In order to tackle the standoff, Hamas and Fatah have for months been discussing the idea of forming a national unity government, hoping that such a coalition government would meet international demands for the sake of lifting blockade.
But inter-Palestinian talks over the issue reached an impasse despite cautious optimism that a new coalition is imminent.
On Dec. 1, President Mahmoud Abbas convened a Palestine Liberation Organization Executive Committee meeting in the West Bank city of Ramallah and decided to freeze dialogue with Hamas on forming a new unity government.
Al-Hurrani said that there would be no new government "if Hamas keeps its stance."
Counting on their power in the parliament, Hamas insists on nominating a new prime minister and having the highest number of portfolios than any other parties.
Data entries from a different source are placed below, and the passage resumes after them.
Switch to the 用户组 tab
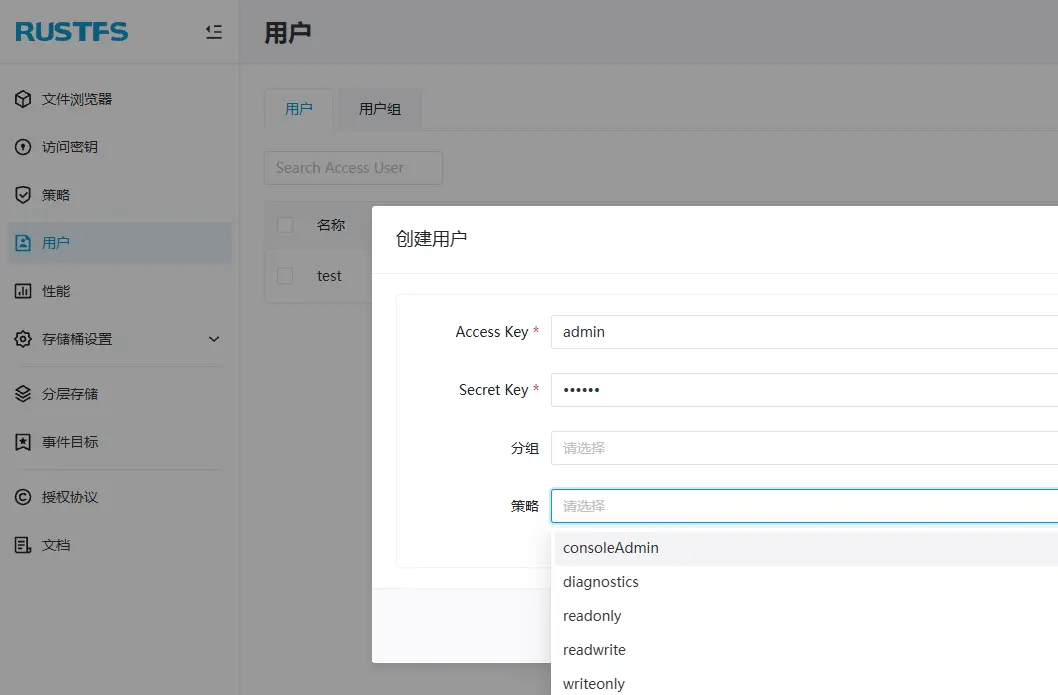Screen dimensions: 1058x695 (x=378, y=109)
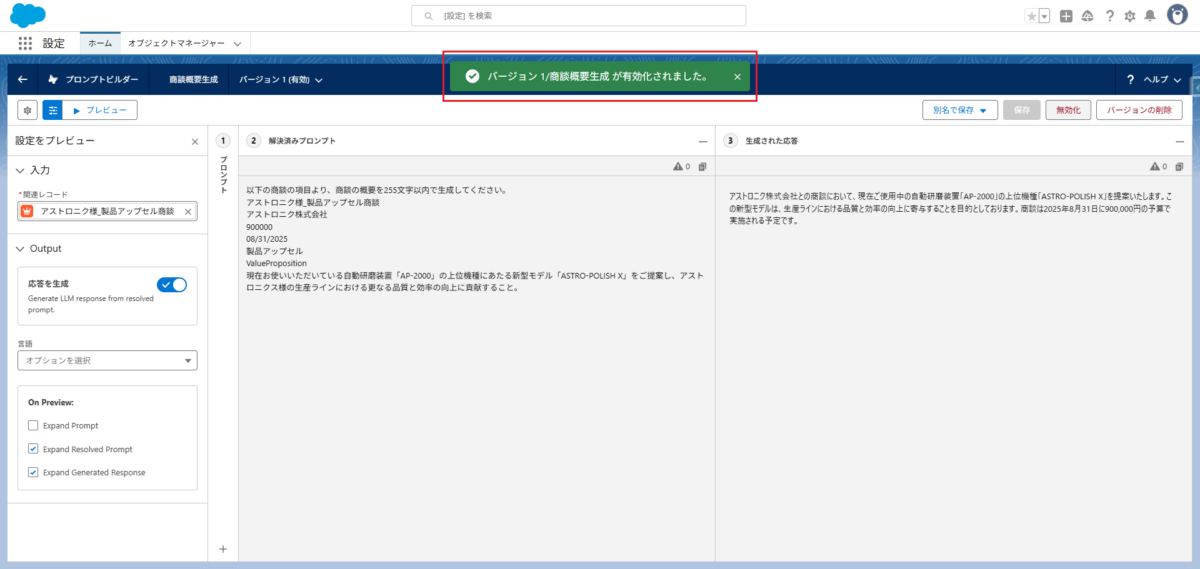Image resolution: width=1200 pixels, height=569 pixels.
Task: Click the setup gear icon in global header
Action: pos(1130,16)
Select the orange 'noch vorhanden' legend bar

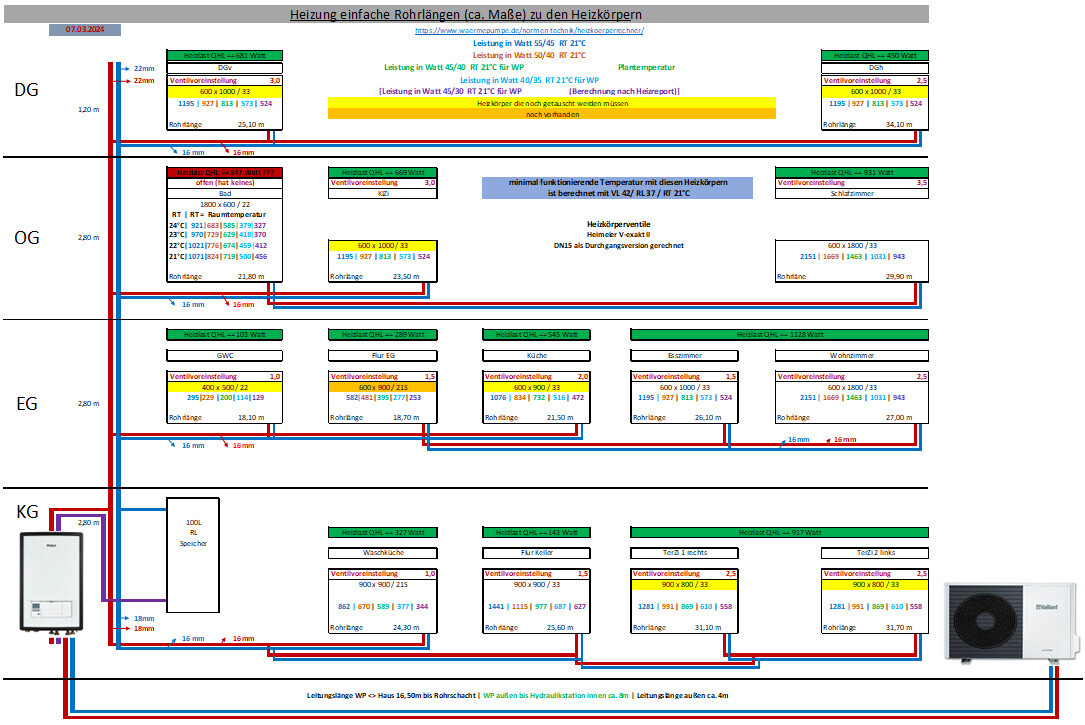coord(552,114)
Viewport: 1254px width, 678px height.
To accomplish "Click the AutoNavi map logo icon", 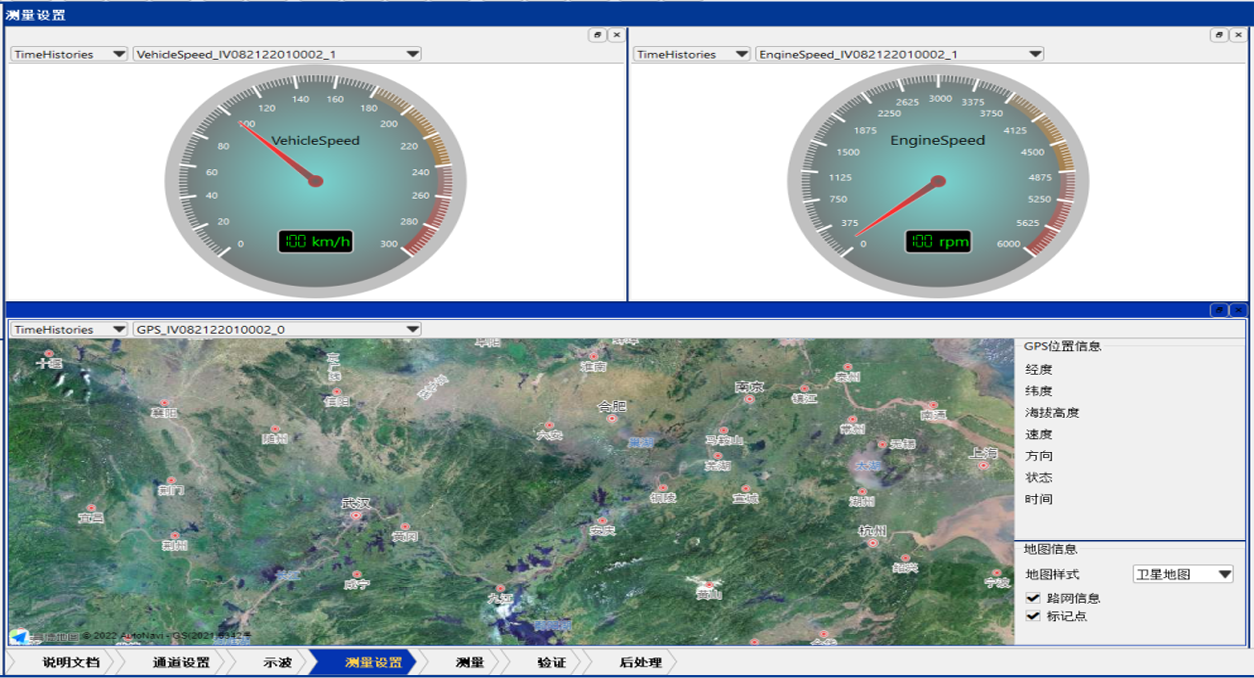I will pyautogui.click(x=19, y=636).
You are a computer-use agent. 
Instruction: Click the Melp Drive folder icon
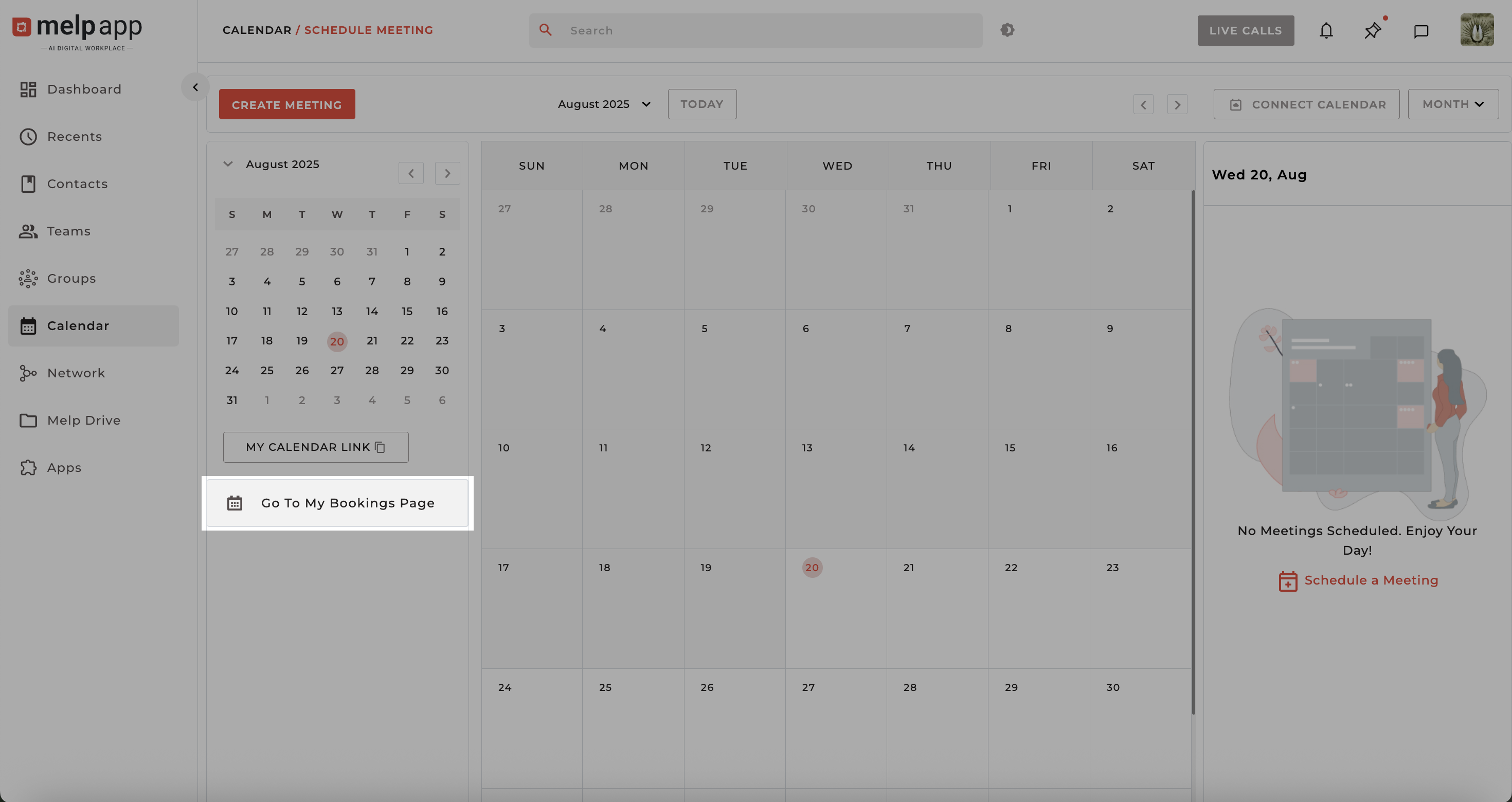coord(28,421)
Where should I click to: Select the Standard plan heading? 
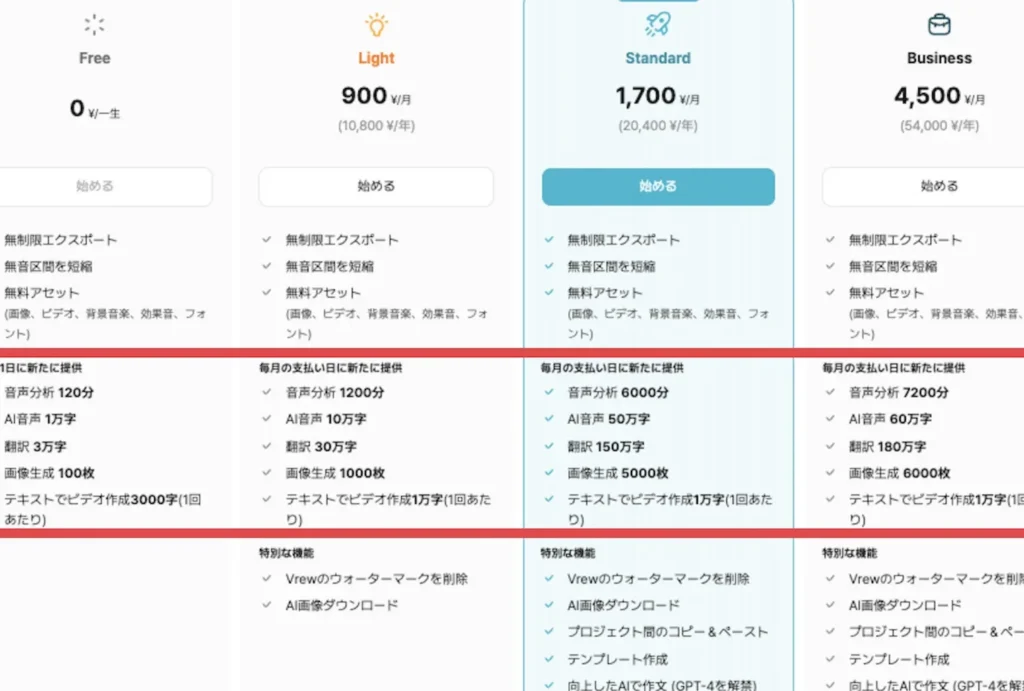click(x=658, y=58)
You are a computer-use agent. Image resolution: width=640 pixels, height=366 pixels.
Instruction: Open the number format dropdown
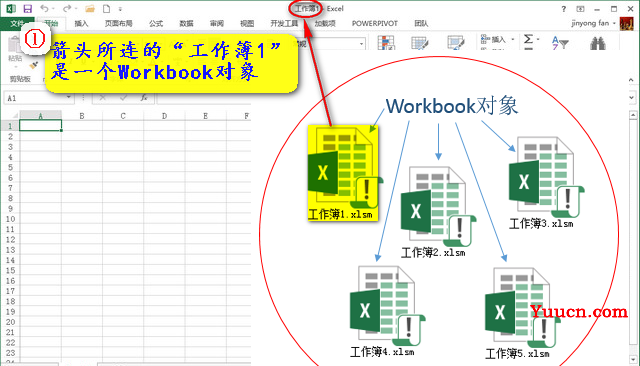coord(362,44)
"As President Abbas is tending to approve Hamas' candidate Muhammad Shubair as the prime minister to head the new government, the ruling Hamas movement should be content with this and leave the authority for Abbas to oversee the process of forming the coalition," said al-Hurrani.
Misfortunes never come singly. On June 25, three Palestinian militant groups, headed by the armed wing of Hamas, kidnapped an Israeli soldier and killed two others in a cross-border attack, sparking an Israeli military offensive against the Gaza Strip three days later.
Aiming to rescue captive soldier Gilad Shalit and halt rocket firing by Palestinian militants, Israel launched the "Summer Rains " operation against the Gaza Strip, the first since Israel withdrew from the coastal strip in September 2005.
The fierce offensive targeted every Hamas-linked body, including buildings of the cabinet and several ministries, and even destroyed Gaza's only power plant.
According to local human rights centers, up to 500 Palestinians have been killed in the Gaza Strip since capture of Shalit.
At the beginning of November, Israel unleashed a raging operation dubbed "Autumn Clouds" against northern Gaza Strip in response to an increasing rocket attack and failure to reach a deal on prisoners' swap.
"Autumn Clouds," the deadliest in years, claimed lives of more than 200 Palestinians.
"2006 was the most difficult year for the Palestinians and the political process," al-Hurrani said.
Following months of mutual accusations and feud between Hamas and rival Fatah of President Abbas, the Israeli offensive has somewhat united militants who eventually agreed on a truce with Israel.
A Palestinian-Israeli ceasefire went into effect on Nov. 26, ending five-month Israeli offensives on the strip.
To sustain the fresh but fragile truce, Israeli Prime Minister Ehud Olmert offered to reduce checkpoints, release frozen fund and free Palestinian prisoners in exchange for Shalit, raising hopes that the truce would lead to new peace efforts.